As a long time fan of SF/Fantasy novels and movies, I have learned from experience that genre movies don't win Best Picture, Best Actor, or Best Director awards. Fans must settle for Best Special F/X, Best Makeup, or possibly Best Soundtrack. There are the exceptions (2001: A Space Odyssey; Lord of the Rings) but the exceptions are rare.
Tonight is The Academy's night, and so it somehow seems appropriate that the theme for the 43rd Carnival of Genealogy is on technology, since the last Carnival focused on our Best of Awards. (It also seems just like yesterday that the 42nd Carnival concluded, but February is a short month.)
What technology do you most rely on for your genealogy and family history research?
Select one piece of hardware (besides your computer)
This isn’t difficult. Besides my computer, the piece of hardware I currently use the most is a microfilm reader. There are a lot of records that haven’t been scanned in, haven’t been indexed. They know me by now when I enter the Special Collections department.
One web site/blog (besides your own) that is indispensable to you.
If I had to recommend one database subscription site to someone, this would be it. Others have been useful, but it’s hard for me to imagine where I would be without Ancestry – from what I have learned through their databases and forums.
One piece of software (besides your internet browser)
This is where I am most likely to deviate from a lot of answers.
I have set up two family wikis – both password protected – one for my mother’s family, and another for my father’s.
Here’s a view of the the homepage of my mother’s, as well as one entry on the site.
The images should look familiar to anyone who has experience with Wikipedia or any of its cousins. It uses the exact same software.

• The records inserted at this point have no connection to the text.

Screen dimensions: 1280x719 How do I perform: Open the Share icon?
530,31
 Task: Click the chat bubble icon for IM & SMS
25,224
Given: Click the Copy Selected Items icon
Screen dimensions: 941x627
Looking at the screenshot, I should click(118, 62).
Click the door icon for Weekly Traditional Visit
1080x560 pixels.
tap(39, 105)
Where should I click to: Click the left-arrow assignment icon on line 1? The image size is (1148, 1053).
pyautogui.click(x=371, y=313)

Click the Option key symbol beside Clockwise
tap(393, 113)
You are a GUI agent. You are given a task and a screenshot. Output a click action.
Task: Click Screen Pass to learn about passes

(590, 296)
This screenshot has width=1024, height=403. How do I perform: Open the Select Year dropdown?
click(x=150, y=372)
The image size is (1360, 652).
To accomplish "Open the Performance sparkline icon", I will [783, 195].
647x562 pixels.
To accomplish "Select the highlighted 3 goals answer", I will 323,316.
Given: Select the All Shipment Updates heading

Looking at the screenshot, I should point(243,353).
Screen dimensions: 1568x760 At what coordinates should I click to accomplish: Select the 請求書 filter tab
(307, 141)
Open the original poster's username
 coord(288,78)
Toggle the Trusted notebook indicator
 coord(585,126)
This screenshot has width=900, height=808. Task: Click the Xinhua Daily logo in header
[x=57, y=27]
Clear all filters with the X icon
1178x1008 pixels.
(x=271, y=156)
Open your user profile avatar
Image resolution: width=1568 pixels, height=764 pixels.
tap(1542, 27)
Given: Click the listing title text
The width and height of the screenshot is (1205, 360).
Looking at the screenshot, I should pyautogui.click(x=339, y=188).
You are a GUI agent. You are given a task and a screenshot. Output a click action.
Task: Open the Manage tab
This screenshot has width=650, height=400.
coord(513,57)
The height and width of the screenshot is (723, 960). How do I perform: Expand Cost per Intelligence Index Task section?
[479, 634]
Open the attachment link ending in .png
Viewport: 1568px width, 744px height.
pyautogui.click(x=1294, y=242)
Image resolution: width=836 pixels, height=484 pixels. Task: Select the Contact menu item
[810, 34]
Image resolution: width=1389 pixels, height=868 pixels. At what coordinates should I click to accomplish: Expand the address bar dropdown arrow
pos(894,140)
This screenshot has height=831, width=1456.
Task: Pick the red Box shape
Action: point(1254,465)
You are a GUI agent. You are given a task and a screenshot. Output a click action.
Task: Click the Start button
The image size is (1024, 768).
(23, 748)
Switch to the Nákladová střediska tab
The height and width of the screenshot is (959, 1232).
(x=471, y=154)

The original theory behind installing the software was to facilitate other family members helping me in recording the information.
Theory and practice aren’t always the same. I think only one edit has been made so far by anyone except me. However, even when a cousin sends me an email with text for me to put onto a page, that’s helpful. And it’s easier for me to update a wiki than it is to update other types of family websites.
I've uploaded images of almost every document I have found. Most of the more recent entries have several photographs on them.
One might argue this hasn’t helped my ‘research’. However, I think one genealogy-obsessed cousin was impressed enough by it, and pleased with the password-protection, to send me her entire register. (And I have respected her wishes and not blogged any information for which I am indebted to her.)
I’ve been meaning to do a series of posts on my knowledge of and ideas for websites, including a few more snapshots of our wikis. Hopefully I will get a round tuit soon.